It’s that time again. For parents, it’s time to ship the little and not-so-little ones off to their respective desks and cubbyholes. For those of us not so “blessed” with little and not-so-little ones, it’s time to reclaim the shopping centres, movie theatres and other avenues of life formerly crawling with rows and rows of smartphone-attached tweens.
And as those kids venture back to school, getting them there requires more than just a healthy-ish lunch and a cool backpack. These days, kids just aren’t kids without the latest smartphones, tablets and tech gadgets.
But has it gone too far? Are kids “too connected” for their own collective good?
According to research, the more non-classwork time kids spend on computers, the more their academic prospects suffered. That may sound like common sense to most of us, but some kids – and many parents – actually need reinforcements.
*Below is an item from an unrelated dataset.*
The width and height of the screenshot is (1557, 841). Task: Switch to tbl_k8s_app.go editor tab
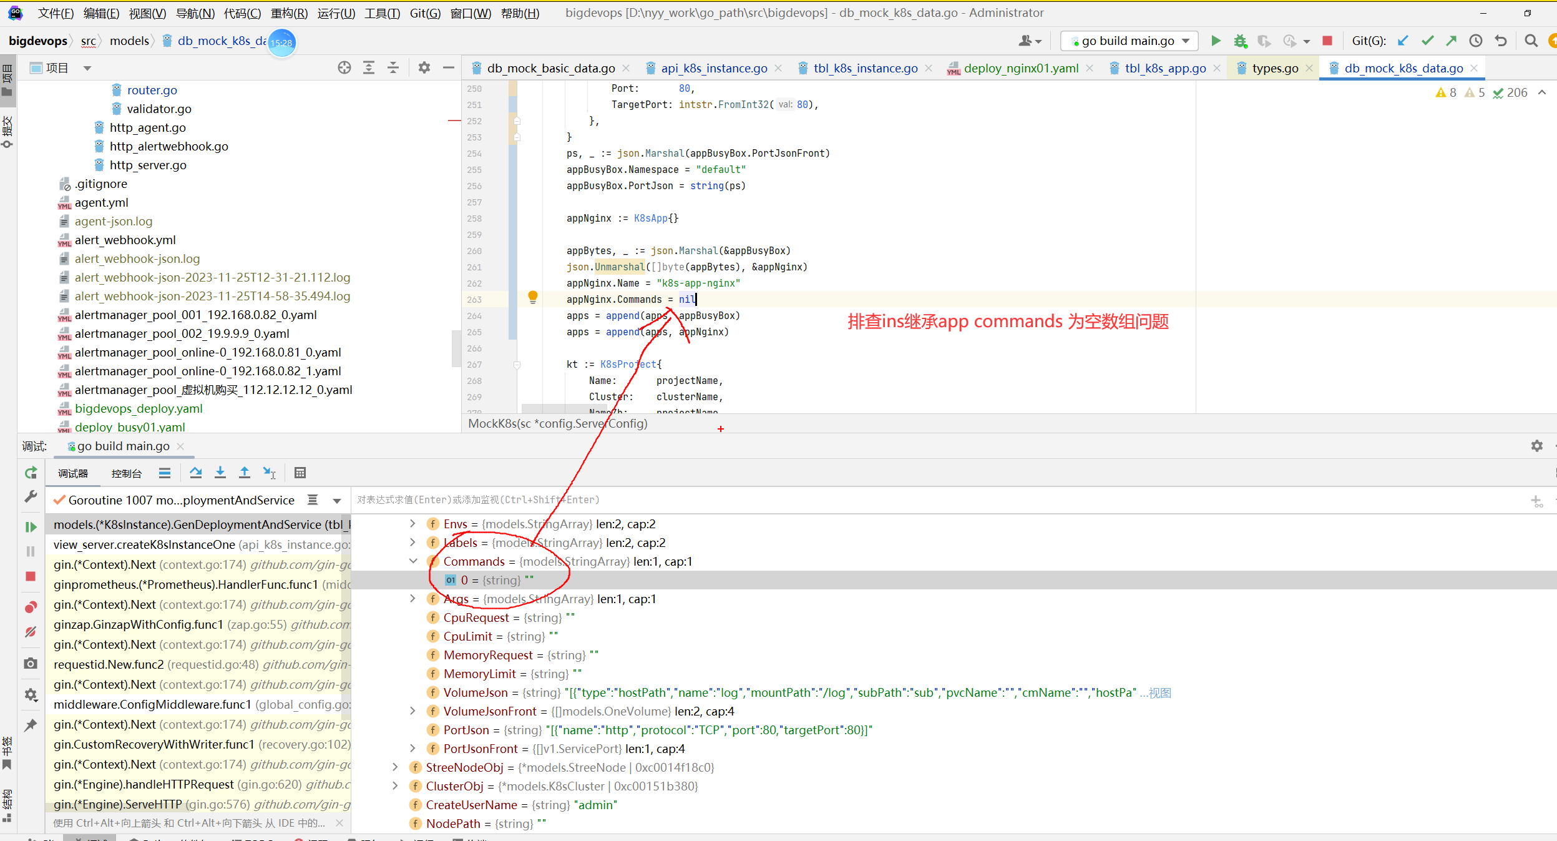[1165, 68]
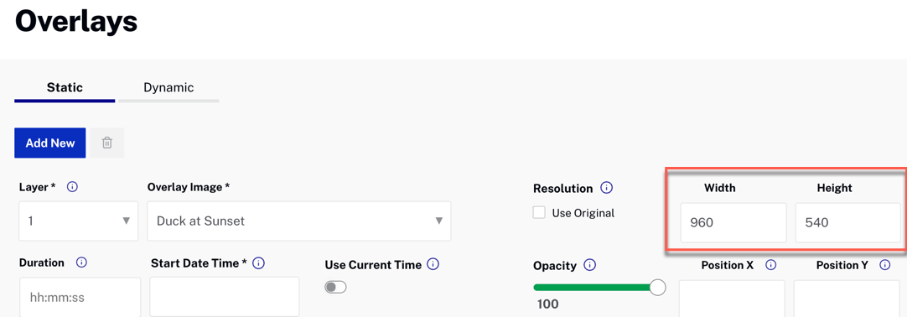
Task: Check the Use Original checkbox
Action: (539, 213)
A 2010 joint study by Ohio State University and the Open University of the Netherlands discovered a relationship between Facebook use and academic difficulties. Facebook users had GPAs in the 3.0 to 3.5 range and studied only one to five hours per week, while non-Facebook users (the salt of the earth, I hear) had GPAs in the higher 3.5 to 4.0 range and studied 11 to 15 hours per week.
There’s also the budding connection between “screen time” and obesity and the speculated connection between obesity and lower grades in school. This is reinforced by a June 2012 study that found obese students (in a pool of 6,250 kids from kindergarten to fifth grade) did worse on math tests than those who weren’t obese.
The study also illuminates a connection between obesity and a child’s emotional and social wellbeing, which is connected to our society’s relentless demonization of overweight and obese individuals of any age group.
There are some lessons here, but the studies don’t really go beyond solidifying what we already know: moderation is key.
It is important for kids to be educated about technology because technology is the pivot by which today’s society swings, like it or not. And there are studies that prove that a little technology can go a long way: video games help eyesight.
The trick isn’t in creating hard rules about not using technology or Facebook at all. The trick is in reasonableness and in ensuring that kids know what technology means in the larger scale of things, in understanding how it works to connect them to a broader world with other kids who should be putting the smartphone down and doing their homework – now.